После 9-го разъезда Улюмджи спрыгнул с поезда и зашагал в родной поселок Бора. В Улан-Холе, бывшем улусном центре, встретил около десяти незнакомых мужиков, разбиравших дома. Они спросили, куда он идет, в селах никого из калмыков нет. Ответил, что хочет побывать в родном доме.
Мазанка сохранилась. Было много собак, поискал свою, не нашел. Назавтра решил побывать в Лагани. Утром на телеге приехали два сотрудника НКВД. Заломили руки, связали и повезли в нынешний Улан-Хол. На станции под конвоем отправили в Астрахань, далее, в числе таких же горемык – в Новосибирск. По рассказам земляков, Улюмджи Бадмаев хорошо знал историю народа. После возвращения из Сибири организовал поездку на курган Чиндерта, где в январе 1761 года был кремирован хан Дондог-Даши.
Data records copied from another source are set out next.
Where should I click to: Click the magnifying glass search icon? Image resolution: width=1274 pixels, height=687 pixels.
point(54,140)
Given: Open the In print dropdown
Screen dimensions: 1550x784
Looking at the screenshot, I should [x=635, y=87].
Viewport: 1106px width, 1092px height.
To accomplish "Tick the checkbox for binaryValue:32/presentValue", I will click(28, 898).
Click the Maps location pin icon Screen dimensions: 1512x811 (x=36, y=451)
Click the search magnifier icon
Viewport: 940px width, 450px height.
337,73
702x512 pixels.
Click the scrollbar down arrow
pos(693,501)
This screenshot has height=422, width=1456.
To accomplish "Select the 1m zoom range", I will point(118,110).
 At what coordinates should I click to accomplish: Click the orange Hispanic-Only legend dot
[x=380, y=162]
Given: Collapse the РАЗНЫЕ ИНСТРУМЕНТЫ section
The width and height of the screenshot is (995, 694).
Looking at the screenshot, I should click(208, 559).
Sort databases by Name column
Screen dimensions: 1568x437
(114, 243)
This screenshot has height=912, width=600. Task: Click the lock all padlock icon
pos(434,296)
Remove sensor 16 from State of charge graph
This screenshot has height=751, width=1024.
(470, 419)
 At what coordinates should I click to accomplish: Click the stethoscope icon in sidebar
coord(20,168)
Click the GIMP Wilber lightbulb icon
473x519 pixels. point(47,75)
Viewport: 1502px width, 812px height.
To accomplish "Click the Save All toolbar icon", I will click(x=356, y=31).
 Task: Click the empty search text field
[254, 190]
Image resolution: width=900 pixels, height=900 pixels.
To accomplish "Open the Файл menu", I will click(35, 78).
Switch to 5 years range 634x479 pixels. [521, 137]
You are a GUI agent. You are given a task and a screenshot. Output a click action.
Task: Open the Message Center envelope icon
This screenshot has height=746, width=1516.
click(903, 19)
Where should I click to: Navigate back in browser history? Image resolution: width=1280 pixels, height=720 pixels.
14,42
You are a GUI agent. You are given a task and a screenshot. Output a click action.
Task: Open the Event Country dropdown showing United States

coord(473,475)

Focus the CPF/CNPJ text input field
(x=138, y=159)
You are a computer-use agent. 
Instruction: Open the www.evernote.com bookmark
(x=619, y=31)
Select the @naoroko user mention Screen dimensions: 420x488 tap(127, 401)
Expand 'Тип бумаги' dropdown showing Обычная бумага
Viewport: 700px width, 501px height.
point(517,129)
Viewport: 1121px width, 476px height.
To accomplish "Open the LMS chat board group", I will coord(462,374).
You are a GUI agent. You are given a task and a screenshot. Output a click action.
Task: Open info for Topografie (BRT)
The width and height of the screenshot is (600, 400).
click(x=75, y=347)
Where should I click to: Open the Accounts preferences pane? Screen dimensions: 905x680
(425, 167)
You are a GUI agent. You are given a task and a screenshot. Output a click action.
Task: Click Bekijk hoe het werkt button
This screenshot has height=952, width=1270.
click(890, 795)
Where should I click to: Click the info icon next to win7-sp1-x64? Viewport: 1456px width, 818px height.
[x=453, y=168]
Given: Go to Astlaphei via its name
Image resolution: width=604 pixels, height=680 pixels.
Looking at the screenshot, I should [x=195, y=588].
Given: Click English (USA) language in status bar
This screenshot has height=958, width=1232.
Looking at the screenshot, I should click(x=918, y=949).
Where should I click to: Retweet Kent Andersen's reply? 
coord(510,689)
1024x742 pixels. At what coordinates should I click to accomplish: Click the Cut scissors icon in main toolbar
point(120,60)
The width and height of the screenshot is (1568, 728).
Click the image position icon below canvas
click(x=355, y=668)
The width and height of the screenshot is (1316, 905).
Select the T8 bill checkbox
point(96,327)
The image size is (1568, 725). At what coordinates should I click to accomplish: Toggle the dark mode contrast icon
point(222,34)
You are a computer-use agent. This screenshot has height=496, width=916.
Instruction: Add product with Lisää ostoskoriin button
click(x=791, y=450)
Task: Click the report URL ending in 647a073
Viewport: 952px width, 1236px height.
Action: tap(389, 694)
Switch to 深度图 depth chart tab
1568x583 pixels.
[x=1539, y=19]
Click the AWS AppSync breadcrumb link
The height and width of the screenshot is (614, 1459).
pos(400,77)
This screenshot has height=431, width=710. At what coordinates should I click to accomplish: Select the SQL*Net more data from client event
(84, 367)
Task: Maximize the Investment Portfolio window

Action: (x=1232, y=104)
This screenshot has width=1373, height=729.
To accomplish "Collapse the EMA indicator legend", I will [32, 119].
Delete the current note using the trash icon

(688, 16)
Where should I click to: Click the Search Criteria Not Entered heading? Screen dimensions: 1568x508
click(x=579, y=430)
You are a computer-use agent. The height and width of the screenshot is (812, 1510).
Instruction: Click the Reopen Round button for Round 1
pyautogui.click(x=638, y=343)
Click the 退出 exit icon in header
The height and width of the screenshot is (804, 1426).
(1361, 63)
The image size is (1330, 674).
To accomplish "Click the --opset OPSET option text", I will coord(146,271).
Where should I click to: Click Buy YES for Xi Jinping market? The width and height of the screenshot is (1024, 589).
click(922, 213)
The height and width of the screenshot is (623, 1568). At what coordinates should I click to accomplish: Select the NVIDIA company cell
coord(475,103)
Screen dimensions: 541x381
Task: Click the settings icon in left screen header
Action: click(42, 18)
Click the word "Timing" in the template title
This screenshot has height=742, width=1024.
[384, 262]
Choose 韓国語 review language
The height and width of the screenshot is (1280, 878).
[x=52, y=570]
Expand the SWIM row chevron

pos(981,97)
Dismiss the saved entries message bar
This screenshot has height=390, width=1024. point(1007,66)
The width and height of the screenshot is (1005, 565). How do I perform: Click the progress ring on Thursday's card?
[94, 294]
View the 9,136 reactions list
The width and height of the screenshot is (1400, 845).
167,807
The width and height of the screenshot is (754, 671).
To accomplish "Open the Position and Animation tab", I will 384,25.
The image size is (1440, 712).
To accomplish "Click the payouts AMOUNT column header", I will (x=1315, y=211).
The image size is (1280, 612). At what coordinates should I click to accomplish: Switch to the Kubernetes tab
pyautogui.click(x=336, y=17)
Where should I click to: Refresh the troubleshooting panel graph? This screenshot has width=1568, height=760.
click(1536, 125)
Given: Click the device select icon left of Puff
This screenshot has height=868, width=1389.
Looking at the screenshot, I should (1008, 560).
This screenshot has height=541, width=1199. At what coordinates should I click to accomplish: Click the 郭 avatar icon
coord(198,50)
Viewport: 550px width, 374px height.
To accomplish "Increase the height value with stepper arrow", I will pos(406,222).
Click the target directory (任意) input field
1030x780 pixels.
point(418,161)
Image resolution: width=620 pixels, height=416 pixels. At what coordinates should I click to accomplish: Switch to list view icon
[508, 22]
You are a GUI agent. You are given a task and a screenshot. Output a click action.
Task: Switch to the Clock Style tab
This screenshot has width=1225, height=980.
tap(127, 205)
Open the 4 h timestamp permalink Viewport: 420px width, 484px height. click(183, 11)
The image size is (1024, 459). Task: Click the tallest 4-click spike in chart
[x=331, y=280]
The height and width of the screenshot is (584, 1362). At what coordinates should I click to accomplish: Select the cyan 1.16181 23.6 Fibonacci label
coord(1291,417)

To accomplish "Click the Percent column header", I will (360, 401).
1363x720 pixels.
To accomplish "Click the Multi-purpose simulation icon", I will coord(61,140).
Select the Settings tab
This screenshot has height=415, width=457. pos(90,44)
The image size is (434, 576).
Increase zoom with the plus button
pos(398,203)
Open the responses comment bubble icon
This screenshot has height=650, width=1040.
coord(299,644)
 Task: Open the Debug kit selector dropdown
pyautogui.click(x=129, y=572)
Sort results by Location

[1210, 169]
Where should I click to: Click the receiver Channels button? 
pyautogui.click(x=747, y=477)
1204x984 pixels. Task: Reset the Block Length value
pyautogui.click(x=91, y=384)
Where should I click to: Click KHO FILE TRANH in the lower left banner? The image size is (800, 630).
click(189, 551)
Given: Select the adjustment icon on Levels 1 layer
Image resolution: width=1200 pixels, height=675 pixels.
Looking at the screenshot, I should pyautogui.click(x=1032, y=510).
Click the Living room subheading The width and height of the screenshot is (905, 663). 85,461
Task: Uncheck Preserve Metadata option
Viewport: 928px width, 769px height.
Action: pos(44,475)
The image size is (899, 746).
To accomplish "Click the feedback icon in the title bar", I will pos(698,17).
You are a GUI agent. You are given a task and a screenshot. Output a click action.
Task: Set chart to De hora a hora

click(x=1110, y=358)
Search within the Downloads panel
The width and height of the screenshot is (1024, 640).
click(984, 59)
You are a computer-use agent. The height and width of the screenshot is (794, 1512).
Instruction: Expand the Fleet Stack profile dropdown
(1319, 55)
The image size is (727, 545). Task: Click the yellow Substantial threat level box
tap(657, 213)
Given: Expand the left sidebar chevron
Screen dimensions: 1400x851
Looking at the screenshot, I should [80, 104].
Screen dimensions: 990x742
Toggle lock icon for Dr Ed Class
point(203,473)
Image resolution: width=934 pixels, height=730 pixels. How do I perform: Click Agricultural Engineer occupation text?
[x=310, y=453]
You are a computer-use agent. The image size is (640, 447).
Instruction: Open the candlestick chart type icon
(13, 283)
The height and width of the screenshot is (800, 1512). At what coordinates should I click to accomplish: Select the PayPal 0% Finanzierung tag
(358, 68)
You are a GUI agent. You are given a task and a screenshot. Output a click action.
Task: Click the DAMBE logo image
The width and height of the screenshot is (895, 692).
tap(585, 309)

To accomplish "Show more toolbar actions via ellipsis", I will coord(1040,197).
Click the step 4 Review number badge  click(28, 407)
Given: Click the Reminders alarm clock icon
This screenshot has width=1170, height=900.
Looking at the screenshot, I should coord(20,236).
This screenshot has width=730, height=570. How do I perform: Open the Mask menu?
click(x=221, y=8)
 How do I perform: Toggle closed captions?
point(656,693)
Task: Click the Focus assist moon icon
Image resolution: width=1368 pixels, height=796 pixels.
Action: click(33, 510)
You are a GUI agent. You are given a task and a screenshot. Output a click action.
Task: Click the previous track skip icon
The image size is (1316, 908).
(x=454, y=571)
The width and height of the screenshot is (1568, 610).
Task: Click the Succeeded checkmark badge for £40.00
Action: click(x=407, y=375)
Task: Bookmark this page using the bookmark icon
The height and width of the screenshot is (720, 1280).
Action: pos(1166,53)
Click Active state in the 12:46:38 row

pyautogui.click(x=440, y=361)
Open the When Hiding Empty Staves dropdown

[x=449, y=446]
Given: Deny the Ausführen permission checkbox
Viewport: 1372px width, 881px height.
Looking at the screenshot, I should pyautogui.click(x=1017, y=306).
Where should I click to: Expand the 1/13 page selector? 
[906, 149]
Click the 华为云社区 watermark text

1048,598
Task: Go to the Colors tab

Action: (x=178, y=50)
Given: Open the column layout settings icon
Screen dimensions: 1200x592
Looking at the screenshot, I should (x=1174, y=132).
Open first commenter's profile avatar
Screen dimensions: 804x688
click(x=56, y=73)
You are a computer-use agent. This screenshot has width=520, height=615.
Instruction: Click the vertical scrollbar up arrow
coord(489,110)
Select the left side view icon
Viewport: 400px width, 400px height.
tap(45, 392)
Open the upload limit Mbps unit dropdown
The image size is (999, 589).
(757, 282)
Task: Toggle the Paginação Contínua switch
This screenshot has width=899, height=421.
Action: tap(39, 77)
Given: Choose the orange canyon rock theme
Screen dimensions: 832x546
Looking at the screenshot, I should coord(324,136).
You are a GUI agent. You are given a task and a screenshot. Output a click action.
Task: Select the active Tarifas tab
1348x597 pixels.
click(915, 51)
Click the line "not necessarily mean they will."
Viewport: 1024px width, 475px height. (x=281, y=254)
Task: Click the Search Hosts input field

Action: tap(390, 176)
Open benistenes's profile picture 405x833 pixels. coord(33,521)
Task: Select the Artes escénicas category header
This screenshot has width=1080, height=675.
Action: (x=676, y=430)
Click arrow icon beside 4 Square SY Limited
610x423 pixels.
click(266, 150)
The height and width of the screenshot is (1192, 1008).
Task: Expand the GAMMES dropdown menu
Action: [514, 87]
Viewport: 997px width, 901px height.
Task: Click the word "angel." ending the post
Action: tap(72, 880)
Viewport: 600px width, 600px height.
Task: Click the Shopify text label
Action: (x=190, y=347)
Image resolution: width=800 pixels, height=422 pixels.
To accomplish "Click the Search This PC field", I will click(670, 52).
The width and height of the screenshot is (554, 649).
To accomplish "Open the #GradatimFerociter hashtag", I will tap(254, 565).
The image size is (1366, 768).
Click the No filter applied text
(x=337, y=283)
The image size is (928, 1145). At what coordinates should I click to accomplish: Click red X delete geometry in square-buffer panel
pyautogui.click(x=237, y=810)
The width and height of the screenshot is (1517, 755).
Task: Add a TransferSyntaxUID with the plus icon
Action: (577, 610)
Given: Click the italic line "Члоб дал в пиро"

Это были незаурядные люди, которых мы не вправе забывать. К сожалению, все наши памятники, на которых увековечены имена фронтовиков, сооружены по образцам советского минимализма, который не отвечает сегодняшним потребностям общества. Наверное, можно подумать об их бережной реконструкции. Замечу также, что проект будущего памятника воинам 110-й ОККД нуждается в широком общественном обсуждении.
P.S. На днях, возвращаясь из поездки, я остановился у памятника воинам 28-й Армии, сооруженному на 14-м километре трассы Яшкуль – Астрахань. Обратил внимание, что на мемориальной доске данные одного бойца выбиты следующим образом: «Басчиев Сур Бугш, красноармеец, 1923».
Речь здесь идет о красноармейце Босчиеве Зургане Бокшудаевиче, 1923 года рождения, уроженце села Улан-Хол, заряжающем 771 артиллерийского полка 248 стрелковой дивизии 28-й Армии, погибшем 24 ноября 1942 года, захороненном в 12 километрах северо-восточнее поселка Яшкуль. По словам земляков, это был талантливый юноша, чемпион улуса по шахматам.
Был призван на фронт и его старший брат Босчиев Насн Бокшудаевич, 1913 года рождения, последние сведения о судьбе которого относятся к январю 1944 года.
Правильное название урочища, где погибли бойцы, – Шалдан (различали Большой и Малый Шалдан). В прежние годы на Малом Шалдане находился дорожный пост, развалины которого можно было видеть еще совсем недавно.